Human-in-the-loop machine learning (HITL ML) allows people to validate a machine learning model’s predictions as right or wrong at the time of training.
HITL allows for training on data that:
- Does not have any labels
- Is hard to tag by automated means
- Constantly evolves
Let’s take a look at this approach to machine learning.
How ML models learn
Learning means having the ability to decrease error. When a child touches a hot stove, the heat, then pain, signals to the child that an error has occurred. We can say the child has learned if he does not touch the hot stove again.
In machine learning, a similar situation takes place. A machine makes a prediction on how a person is feeling based on an image of their face. The computer may predict happy, sad, angry, excited, or neutral.

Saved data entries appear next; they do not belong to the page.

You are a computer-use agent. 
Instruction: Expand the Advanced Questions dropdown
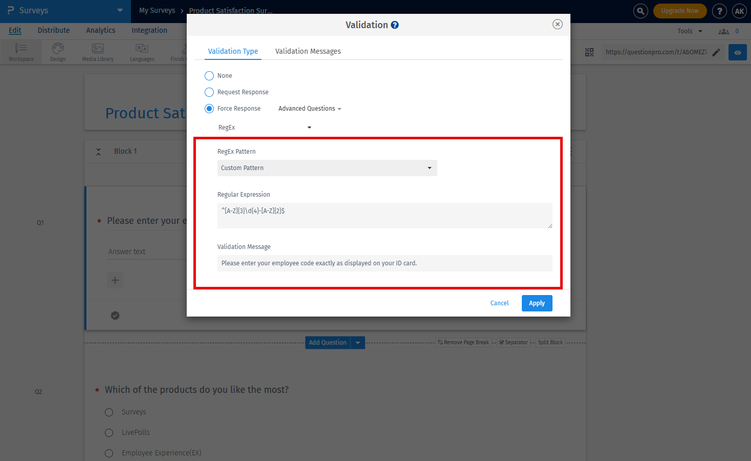tap(309, 108)
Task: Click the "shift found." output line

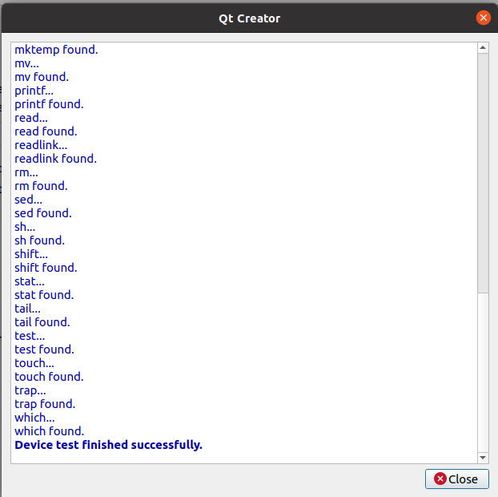Action: (46, 268)
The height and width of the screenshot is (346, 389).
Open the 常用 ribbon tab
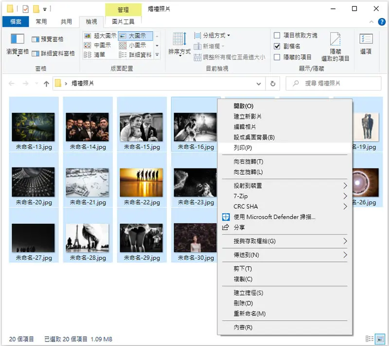click(41, 21)
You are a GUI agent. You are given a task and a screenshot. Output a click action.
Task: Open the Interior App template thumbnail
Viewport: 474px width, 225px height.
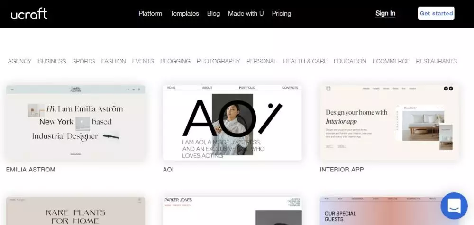tap(389, 123)
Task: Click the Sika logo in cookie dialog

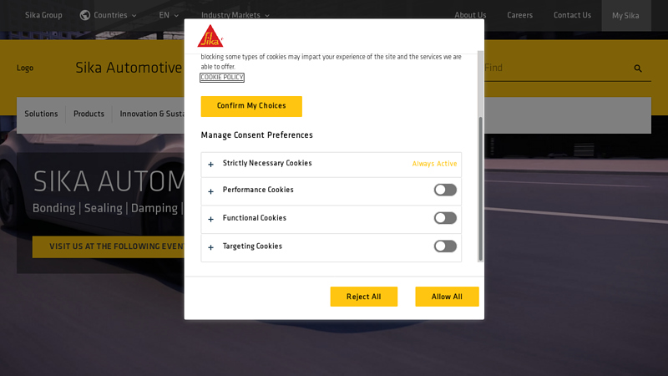Action: [x=210, y=36]
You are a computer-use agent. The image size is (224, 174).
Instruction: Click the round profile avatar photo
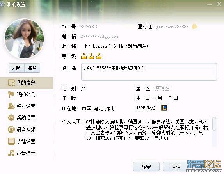pyautogui.click(x=24, y=39)
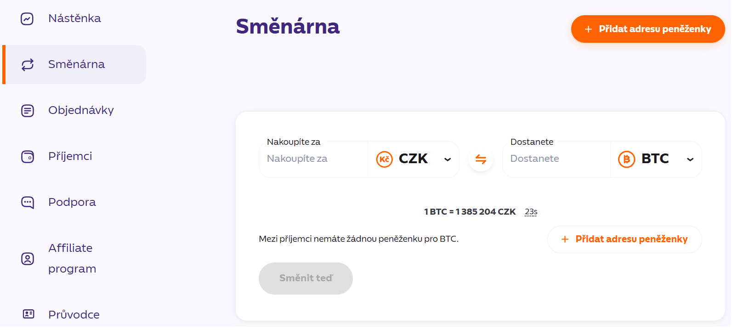Click the Objednávky orders list icon
This screenshot has height=330, width=732.
pyautogui.click(x=28, y=111)
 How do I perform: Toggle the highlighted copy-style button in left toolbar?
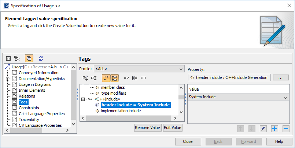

If the machine gets the prediction right, it is rewarded. If the machine gets it wrong, it is penalized.
For a machine to learn, the machine learning loop must have three things:
- The ability to make a prediction.
- A way to measure if the prediction is right or wrong.
- The ability to improve its predictions.
When the model makes its prediction, it can validate the accuracy of its prediction in one of two ways:
- Validation data: Confirm with an already tagged dataset.
- Human in the loop: Allow people to validate or negate the prediction.
It’s this 2nd way that becomes human in the loop machine learning.
The CAPTCHA images on website login forms are used to validate whether the user is a person and not a computer. These CAPTCHAs create their service in order for people to tag image datasets. If their stream of tagged images is directly connected to a machine learning model, it would be using HITL ML.
Reasons for human in the loop ML
A machine learning model might require human in the loop training for several reasons.
- There is not a labeled set of data. If no data set exists, then one must be created. A Human in the Loop method can be used to create one.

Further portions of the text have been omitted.